Quasi inconnue du grand public en 2019, Zoom a sans surprise connu une année faste en 2020. Et sa croissance a été plus importante encore que celle envisagée par les analystes. L’entreprise basée à San José en Californie a réalisé un chiffre d’affaires de 2,65 milliards de dollars (327% de plus qu’en 2019), pour un bénéfice net de 672 millions.

Comme Logitech

La comparaison avec 2019, année sans pandémie, est bien sûr toute relative. Mais celle à plus court terme est plus intéressante, car elle montre que la société continue de grandir. Entre son avant-dernier et son dernier trimestre, le chiffre d’affaires est passé de 772 à 882 millions de dollars, alors que le bénéfice s’envolait de 198 à 260 millions. Durant la période des Fêtes, Zoom a donc continué de croître.
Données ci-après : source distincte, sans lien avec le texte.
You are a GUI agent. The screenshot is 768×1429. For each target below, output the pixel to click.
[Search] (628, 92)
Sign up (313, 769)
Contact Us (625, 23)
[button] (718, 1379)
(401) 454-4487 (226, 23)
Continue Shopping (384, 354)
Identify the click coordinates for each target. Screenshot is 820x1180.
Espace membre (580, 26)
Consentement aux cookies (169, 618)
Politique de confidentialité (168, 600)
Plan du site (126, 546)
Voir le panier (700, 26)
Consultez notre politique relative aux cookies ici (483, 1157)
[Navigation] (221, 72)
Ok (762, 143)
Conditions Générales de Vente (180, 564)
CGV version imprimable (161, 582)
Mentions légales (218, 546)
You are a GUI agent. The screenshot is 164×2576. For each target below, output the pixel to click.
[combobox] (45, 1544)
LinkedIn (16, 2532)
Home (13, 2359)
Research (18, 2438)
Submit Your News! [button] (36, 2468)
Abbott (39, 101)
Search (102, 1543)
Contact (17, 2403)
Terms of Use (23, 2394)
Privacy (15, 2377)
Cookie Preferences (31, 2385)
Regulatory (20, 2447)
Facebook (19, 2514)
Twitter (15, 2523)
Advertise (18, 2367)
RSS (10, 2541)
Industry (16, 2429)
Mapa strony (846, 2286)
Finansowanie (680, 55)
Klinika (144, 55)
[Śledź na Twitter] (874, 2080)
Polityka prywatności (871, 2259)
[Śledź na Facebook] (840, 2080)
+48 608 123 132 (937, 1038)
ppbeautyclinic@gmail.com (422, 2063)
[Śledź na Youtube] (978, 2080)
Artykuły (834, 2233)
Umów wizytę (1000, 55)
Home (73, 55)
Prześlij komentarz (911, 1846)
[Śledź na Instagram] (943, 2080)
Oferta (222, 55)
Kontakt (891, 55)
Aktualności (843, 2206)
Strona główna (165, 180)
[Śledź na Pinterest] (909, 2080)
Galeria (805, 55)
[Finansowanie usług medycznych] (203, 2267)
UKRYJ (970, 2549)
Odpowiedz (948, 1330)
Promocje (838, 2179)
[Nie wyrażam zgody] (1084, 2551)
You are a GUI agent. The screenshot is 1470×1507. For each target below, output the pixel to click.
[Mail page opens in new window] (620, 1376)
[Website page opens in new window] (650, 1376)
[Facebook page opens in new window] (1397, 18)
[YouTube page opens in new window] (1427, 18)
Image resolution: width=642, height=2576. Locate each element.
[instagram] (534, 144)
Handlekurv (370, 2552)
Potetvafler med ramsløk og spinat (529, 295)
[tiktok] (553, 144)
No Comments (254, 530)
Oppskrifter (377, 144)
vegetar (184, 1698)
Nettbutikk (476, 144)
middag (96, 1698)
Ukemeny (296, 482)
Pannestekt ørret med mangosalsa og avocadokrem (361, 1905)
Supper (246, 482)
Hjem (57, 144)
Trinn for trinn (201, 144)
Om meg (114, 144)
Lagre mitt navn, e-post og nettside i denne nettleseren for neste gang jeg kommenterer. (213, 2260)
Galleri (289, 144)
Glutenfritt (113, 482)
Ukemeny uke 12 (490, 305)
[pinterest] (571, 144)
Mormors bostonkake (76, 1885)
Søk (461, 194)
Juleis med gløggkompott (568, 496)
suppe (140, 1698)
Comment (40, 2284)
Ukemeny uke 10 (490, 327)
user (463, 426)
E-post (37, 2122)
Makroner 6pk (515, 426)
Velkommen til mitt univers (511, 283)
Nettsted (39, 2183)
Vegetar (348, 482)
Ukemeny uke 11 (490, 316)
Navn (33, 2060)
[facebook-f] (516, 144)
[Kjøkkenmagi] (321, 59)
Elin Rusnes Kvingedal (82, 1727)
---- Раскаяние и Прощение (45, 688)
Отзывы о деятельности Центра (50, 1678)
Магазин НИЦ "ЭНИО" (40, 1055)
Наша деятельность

Et la société dirigée par Eric Yuan s’attend à se développer encore en 2021: le chiffre d’affaires pour le trimestre en cours est attendu à 900 millions de dollars et il devrait être de 3,7 milliards pour l’année. Zoom estime que les vidéoconférences vont perdurer, indépendamment de l’évolution de la crise sanitaire. En ce sens, Eric Yuan rejoint Bracken Darrell, directeur de Logitech, qui affirmait lundi: «Ne croyez pas que la fin de la pandémie va aboutir à un retour à la normale. Vous allez continuer à aller au bureau, mais vous continuerez aussi à travailler chez vous, dans un Starbucks ou ailleurs. Désormais, votre bureau sera partout.»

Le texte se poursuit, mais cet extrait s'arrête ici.